Method and Results — Using administrative databases and a surname algorithm, 83 850 patients (SA: 2653, GP: 81 197) who underwent isolated CABG in Ontario, Canada from 1996 to 2007 were identified; mean follow-up was 9.1±3.9 years. SA were younger (SA: 61.7±9.4, GP: 64.1±10.0 years, standardized difference=0.25) with more cardiac risk factors, including diabetes (SA: 54.1%, GP: 34.9%, standardized difference =0.40). Propensity-score matching resulted in 2473 matched pairs between SA and GP with all baseline covariates being balanced (standardized difference <0.1). Being a SA compared to the GP was protective against freedom from major adverse cardiac and cerebrovascular events, defined by all-cause death, myocardial infarction, stroke, or coronary reintervention: Adjusted Cox-proportional hazard ratio 0.91, 95% CI (0.83-0.99), adjusted-P=0.04; this was also true for freedom from all-cause mortality: hazard ratio 0.81, 95% CI (0.72-0.91), adjusted P=0.0004. The adjusted proportion of major adverse cardiac and cerebrovascular events was lower in the SA (SA: 34.7%, GP: 37.8%, McNemar P=0.03), driven largely by all-cause mortality (SA: 20.4%, GA: 24.3%, McNemar P=0.001).

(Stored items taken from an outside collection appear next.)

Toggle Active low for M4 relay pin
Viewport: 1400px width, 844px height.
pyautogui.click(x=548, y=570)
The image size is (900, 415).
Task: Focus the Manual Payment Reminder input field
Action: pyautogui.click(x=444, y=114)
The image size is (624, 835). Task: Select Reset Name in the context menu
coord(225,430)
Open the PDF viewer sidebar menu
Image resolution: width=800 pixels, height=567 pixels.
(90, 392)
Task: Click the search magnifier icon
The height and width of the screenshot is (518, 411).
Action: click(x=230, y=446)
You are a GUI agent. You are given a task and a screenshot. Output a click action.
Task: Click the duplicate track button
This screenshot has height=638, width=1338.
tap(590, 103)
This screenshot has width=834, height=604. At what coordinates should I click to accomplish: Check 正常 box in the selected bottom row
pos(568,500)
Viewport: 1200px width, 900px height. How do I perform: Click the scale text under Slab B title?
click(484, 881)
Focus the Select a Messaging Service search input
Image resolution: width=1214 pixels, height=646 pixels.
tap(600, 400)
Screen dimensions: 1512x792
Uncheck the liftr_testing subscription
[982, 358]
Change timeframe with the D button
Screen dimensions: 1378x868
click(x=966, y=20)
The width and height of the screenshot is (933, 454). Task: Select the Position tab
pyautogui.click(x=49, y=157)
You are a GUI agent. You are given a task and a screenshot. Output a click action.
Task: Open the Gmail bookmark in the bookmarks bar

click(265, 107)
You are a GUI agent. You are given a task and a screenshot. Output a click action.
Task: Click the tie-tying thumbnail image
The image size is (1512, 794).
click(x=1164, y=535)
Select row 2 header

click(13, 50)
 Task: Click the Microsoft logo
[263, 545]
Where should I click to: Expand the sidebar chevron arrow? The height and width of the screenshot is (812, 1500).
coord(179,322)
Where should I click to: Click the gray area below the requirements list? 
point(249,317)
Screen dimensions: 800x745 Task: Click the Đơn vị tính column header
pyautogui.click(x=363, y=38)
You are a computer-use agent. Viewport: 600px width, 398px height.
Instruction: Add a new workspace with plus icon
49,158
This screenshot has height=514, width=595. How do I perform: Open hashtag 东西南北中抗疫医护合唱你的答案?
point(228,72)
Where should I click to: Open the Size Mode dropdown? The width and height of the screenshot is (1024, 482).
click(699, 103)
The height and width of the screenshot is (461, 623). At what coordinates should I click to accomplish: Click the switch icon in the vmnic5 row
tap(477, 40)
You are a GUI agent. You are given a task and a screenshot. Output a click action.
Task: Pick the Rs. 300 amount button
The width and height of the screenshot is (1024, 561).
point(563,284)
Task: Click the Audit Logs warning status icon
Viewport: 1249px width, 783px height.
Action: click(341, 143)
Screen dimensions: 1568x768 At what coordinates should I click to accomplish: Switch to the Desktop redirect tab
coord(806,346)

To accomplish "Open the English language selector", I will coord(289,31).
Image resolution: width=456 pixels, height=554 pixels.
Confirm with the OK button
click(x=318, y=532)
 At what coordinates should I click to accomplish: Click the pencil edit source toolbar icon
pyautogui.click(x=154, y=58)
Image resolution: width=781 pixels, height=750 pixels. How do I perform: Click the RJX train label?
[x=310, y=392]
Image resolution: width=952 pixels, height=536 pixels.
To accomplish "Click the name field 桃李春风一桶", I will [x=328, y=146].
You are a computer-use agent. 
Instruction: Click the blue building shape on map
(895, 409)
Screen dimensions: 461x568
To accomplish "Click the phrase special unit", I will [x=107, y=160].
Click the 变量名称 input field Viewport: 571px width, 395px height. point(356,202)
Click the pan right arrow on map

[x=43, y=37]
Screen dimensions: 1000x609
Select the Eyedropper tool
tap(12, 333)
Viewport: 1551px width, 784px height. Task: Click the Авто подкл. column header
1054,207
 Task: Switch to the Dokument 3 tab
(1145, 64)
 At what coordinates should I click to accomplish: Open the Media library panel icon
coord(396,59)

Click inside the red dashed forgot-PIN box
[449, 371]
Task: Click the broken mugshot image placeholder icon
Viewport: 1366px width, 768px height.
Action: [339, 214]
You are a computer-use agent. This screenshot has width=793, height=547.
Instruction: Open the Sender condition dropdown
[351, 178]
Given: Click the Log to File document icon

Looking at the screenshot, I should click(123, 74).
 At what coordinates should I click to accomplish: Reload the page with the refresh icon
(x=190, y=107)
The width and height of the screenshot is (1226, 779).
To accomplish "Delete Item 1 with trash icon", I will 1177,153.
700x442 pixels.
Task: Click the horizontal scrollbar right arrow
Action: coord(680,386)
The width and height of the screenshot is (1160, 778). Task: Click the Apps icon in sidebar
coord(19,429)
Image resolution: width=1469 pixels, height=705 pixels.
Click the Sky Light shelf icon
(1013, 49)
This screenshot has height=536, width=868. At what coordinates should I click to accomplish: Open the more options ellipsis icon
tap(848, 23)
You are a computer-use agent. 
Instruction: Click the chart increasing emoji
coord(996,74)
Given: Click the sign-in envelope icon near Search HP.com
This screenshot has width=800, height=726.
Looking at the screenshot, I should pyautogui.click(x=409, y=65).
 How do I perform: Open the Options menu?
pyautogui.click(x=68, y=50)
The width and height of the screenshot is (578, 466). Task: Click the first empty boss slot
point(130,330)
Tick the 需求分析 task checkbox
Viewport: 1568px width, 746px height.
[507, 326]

Conclusions — Contrary to existing notions, our study finds that being a SA is protective with respect to freedom from long-term major adverse cardiac and cerebrovascular events and mortality after CABG. More studies are required to corroborate and explore causal factors of these findings.



Deb S, Tu JV, Austin PC, Ko DT, Rocha R, Mazer CD, Kiss A, Fremes SE. J Am Heart Assoc. 2016; 5(7):e003941.